The electric field of an infinite plane above its surface is $E=\frac{\rho}{2\epsilon_0}$, where $\rho$ is the surface charge density and $\epsilon$ is the permittivity of free space. If we have two planes, I know that we can find the total electric field by superposition.
My question is, given two planes of two different charge density, say $\rho$ for the bottom one and $-2\rho$ for the top one. Obviously, the field in between the planes is perpendicular to them.
But using Gauss law, if we enclose only one of the surfaces, we get that the electric field between the planes should only depend on the charge density of that plane, but by superposition we have that $E=\frac{3\rho}{2\epsilon_0}$, which is not equal to any one field generated by one plane.
What went wrong in my application of Gauss law?
Best Answer
In the original application of Gauss's law to one infinite plate of charge, you have 2 Gaussian surfaces over which you have to integrate - the two faces of the pill box parallel to the plate (the 4 faces perpendicular to the plate you don't have to integrate over because the E-field will be parallel to those surfaces and so the flux will be 0). You can assume that these 2 faces have the same electric fields moving across them (you set up the Gaussian surface so that these 2 faces are equidistant from the plate) and so you get the standard result for electric field due to an infinite plate.
When you have 2 infinite plates, you can no longer say that the 2 faces have the same electric fields moving across them since you can't have the two faces being equidistant from both plates at the same time. So, Gauss's law is still valid, but you just can't factor out the electric field in the equation like you could with one plate. The easy way to solve the problem then is by using superposition.

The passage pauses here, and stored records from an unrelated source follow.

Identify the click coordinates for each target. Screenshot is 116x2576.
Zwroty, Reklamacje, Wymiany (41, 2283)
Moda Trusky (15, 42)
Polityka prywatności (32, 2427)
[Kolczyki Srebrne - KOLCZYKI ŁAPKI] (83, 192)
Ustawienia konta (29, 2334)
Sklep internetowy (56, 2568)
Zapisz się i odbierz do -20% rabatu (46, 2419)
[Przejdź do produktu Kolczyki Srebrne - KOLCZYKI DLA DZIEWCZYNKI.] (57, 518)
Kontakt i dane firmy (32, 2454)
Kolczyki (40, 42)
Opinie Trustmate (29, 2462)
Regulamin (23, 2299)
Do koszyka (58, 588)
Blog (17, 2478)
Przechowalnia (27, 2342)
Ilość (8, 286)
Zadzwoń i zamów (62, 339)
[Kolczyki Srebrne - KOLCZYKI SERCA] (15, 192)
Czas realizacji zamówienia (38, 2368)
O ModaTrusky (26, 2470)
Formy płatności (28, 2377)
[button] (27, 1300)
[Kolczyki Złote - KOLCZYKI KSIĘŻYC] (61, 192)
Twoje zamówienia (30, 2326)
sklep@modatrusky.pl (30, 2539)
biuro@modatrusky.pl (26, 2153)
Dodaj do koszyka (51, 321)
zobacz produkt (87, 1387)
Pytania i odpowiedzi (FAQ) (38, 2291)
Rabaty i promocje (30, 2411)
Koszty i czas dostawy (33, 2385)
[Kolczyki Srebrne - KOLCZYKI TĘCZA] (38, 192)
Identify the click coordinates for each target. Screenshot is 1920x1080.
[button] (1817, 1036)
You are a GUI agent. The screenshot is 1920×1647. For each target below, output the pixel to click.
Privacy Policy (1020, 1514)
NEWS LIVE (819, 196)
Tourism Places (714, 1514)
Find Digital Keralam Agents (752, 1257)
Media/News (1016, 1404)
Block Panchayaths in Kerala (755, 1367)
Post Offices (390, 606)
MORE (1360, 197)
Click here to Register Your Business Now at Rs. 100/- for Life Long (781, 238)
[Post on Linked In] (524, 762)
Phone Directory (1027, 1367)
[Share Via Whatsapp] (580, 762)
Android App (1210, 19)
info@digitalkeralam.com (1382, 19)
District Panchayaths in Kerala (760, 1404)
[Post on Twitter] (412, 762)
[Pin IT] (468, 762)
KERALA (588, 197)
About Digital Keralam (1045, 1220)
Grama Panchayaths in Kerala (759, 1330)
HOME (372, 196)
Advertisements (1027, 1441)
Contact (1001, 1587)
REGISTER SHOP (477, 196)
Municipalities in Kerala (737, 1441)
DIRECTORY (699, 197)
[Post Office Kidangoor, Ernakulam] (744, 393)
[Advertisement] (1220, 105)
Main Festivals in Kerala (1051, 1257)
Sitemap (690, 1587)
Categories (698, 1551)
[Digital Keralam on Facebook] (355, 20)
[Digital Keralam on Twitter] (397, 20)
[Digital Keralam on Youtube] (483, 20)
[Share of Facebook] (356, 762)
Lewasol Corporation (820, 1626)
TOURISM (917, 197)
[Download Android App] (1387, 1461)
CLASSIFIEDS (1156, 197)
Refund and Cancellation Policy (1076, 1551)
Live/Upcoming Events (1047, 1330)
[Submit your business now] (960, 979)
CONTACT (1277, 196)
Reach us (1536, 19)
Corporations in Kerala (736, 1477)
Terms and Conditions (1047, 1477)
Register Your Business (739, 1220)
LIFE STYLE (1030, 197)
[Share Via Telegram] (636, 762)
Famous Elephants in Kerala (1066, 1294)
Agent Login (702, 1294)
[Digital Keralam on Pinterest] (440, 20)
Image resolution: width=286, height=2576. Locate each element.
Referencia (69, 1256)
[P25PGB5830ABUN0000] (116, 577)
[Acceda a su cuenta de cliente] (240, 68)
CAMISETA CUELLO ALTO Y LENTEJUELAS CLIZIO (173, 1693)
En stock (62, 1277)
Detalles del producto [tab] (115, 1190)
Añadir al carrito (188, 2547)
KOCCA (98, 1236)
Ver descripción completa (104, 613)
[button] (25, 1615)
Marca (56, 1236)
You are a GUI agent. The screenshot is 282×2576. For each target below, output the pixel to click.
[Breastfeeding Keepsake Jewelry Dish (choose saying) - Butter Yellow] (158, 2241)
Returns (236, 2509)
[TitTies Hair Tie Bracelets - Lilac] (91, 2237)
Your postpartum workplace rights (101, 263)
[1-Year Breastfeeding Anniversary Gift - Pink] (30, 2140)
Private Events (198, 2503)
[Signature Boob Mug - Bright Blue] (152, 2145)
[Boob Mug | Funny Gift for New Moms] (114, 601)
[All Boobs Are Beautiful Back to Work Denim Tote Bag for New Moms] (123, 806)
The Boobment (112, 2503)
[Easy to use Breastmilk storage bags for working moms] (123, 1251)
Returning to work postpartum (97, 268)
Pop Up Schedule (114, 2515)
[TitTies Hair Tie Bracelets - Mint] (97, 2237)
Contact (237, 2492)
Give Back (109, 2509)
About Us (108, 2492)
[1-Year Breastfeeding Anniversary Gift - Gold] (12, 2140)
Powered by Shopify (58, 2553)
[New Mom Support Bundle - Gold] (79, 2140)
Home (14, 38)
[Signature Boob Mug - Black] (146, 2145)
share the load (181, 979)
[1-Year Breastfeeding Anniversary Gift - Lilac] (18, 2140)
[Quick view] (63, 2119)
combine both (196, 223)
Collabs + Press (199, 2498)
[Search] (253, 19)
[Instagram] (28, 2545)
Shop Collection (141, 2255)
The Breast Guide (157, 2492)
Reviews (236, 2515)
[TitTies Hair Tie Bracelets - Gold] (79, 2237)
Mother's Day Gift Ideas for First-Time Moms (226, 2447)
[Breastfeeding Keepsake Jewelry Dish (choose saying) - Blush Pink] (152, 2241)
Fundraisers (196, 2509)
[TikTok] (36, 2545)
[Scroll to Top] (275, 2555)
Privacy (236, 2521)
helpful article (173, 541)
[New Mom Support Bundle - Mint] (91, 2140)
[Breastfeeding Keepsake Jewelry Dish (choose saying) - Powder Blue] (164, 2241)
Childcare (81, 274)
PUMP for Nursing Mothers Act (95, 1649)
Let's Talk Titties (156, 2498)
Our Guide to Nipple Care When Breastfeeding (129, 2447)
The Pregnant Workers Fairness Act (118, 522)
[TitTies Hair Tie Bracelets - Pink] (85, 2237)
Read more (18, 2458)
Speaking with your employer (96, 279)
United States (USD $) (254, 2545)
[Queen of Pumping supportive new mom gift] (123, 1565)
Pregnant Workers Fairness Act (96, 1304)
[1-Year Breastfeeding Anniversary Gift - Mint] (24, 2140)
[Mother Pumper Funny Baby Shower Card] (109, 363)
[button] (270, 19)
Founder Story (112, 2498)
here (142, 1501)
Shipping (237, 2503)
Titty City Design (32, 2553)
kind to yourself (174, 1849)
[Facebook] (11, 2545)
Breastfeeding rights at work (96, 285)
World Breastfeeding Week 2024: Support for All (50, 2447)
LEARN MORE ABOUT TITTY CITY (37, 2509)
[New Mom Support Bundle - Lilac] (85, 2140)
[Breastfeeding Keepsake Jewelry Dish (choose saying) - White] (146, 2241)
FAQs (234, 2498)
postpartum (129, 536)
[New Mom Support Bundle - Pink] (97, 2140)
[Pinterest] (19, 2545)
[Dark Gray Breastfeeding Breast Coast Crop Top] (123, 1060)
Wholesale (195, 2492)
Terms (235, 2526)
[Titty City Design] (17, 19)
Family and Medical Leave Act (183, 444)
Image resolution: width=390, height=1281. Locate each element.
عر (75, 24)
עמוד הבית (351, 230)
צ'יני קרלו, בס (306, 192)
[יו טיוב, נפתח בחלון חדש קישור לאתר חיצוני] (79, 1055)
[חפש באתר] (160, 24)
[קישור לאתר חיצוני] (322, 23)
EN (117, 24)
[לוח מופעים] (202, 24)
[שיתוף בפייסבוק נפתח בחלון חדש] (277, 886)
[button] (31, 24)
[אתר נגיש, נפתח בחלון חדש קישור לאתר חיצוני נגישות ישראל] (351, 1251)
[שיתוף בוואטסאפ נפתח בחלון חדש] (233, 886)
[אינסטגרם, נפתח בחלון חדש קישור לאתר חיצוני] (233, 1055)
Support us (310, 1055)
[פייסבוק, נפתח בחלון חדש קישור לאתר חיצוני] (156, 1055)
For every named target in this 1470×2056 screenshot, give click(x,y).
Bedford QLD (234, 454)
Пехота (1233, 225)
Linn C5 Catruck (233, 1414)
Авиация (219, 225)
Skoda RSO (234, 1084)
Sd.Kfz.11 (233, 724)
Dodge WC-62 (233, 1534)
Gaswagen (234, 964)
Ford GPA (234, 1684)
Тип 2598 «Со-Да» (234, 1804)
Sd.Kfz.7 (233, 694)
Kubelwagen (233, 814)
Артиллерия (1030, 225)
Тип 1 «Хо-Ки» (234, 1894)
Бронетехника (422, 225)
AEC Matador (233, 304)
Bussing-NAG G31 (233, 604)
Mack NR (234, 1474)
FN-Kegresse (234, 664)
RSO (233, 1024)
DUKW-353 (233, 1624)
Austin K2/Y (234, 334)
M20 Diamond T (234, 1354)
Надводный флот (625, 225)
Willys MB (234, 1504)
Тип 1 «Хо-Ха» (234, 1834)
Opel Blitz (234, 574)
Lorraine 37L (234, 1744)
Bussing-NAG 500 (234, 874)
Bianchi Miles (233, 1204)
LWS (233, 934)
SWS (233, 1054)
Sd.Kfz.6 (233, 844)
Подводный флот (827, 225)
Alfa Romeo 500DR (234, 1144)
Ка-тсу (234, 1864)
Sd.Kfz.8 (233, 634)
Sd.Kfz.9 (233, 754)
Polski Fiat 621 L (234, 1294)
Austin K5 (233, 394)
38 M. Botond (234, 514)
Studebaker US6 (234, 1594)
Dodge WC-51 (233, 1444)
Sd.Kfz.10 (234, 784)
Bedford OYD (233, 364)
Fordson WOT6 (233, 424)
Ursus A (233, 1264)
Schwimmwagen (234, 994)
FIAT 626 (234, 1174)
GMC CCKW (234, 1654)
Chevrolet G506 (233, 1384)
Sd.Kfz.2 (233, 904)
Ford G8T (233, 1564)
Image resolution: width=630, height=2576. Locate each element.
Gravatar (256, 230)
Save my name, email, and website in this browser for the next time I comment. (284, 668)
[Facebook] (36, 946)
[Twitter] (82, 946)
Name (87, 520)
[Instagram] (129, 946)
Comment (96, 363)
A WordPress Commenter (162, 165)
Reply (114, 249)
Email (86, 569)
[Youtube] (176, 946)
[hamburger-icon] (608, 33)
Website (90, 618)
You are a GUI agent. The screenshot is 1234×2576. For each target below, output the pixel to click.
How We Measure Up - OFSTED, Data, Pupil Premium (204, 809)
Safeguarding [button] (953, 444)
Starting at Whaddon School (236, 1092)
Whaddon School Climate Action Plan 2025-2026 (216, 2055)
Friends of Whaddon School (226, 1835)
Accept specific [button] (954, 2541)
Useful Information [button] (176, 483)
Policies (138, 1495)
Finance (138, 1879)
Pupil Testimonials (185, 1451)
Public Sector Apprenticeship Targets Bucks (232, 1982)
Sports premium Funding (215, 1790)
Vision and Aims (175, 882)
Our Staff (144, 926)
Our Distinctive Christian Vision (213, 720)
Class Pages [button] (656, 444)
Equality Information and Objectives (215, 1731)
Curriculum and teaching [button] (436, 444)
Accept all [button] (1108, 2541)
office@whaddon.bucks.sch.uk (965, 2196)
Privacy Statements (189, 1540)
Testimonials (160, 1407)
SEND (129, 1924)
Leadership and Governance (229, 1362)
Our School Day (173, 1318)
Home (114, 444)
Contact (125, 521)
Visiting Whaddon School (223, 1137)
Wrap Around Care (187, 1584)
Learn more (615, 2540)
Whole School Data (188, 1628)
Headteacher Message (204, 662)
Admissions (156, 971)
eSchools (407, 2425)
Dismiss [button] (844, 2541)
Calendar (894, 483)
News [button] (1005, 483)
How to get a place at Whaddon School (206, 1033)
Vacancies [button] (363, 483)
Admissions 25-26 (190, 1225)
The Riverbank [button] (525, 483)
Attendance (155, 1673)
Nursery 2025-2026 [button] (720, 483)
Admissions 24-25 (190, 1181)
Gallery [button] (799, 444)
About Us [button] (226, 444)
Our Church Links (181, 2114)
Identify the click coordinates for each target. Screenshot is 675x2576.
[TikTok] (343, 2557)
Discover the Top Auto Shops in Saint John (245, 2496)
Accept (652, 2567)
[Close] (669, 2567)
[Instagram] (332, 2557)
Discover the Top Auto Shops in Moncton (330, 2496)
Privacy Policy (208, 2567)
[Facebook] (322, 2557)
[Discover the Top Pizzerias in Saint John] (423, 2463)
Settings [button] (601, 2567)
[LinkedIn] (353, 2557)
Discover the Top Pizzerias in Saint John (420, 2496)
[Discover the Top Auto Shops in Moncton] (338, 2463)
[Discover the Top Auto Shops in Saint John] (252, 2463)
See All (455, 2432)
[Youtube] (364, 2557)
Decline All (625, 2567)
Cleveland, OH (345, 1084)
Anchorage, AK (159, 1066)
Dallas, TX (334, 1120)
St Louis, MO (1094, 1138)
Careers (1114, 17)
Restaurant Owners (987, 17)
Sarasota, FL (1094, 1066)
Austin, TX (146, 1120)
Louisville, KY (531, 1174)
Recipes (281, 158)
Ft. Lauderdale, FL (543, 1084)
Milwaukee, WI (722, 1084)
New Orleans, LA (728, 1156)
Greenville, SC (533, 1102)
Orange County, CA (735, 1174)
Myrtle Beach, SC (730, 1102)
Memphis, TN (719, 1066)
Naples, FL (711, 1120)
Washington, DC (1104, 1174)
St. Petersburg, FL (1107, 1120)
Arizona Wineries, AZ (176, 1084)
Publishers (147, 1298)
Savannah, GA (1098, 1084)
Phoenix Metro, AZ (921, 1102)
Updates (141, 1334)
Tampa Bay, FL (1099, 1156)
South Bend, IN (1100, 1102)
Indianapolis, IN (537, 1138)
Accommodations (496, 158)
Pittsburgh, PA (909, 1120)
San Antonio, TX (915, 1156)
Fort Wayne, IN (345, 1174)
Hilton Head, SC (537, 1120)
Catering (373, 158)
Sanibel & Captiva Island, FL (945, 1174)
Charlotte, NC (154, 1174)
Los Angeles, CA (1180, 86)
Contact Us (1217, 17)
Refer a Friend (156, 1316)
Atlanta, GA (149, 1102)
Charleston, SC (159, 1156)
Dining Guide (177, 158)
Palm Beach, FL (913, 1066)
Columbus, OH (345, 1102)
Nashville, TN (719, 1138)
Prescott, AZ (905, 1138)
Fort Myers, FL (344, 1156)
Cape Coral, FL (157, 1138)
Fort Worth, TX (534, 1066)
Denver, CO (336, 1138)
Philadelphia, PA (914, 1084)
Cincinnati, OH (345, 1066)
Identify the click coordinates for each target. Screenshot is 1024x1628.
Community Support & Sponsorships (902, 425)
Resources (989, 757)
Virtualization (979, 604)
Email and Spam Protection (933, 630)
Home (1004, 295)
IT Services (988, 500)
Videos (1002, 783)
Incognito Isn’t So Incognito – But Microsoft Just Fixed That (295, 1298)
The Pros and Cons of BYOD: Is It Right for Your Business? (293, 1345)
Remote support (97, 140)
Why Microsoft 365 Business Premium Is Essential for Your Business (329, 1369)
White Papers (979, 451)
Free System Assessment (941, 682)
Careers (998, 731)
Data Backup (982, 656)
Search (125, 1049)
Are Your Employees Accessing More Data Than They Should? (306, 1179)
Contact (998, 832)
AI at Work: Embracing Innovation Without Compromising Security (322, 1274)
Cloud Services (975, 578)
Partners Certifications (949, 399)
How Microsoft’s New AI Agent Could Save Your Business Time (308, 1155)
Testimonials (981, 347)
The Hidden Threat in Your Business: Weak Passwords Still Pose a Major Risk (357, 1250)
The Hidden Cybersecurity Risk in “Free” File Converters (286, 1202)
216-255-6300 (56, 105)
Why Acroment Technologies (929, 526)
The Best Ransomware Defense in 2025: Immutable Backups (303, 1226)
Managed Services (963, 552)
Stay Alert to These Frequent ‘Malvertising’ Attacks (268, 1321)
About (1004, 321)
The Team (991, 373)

Gauss's law is always correct, you just need a high degree of symmetry to easily apply it. If the symmetry is broken, the law becomes harder to apply.
EDIT: As per request: Gauss's law says that the total integral over a closed surface of the electric flux is equal to the enclosed charge. That's all it says. For charges which are not enclosed by the Gaussian surface, they don't affect this total integral because any electric flux going into the gaussian surface will also exit out of that Gaussian surface. Gauss's law doesn't say that external charges don't affect the electric field itself on that surface.